Written instruction => Please pull out every line of the data below that contains the string "logo". Treat uppercase and lowercase as different.
----
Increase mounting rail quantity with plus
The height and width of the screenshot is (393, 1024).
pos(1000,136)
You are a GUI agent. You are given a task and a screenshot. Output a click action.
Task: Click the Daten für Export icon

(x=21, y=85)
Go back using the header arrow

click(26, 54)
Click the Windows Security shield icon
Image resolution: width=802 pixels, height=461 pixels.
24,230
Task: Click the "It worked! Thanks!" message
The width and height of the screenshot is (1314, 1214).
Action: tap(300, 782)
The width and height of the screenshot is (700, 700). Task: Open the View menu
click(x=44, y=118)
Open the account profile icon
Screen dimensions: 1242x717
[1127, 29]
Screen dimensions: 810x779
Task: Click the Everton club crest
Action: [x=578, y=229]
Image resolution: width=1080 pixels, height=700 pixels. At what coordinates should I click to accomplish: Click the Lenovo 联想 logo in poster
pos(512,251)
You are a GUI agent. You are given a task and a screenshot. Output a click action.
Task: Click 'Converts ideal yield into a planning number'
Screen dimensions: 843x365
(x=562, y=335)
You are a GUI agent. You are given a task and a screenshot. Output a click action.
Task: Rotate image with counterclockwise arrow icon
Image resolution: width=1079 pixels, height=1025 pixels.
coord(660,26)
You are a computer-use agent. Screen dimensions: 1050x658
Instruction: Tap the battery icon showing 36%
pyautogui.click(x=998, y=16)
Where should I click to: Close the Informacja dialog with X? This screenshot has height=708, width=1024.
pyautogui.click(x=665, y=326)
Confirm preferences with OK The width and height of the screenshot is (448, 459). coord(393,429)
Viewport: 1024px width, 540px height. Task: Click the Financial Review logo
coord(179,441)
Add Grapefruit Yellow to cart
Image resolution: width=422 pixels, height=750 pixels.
----
The output =>
Image resolution: width=1080 pixels, height=700 pixels. At what coordinates should I click to accomplish: Click the Lenovo 联想 logo in poster
Viewport: 1024px width, 540px height. Task: Click the Financial Review logo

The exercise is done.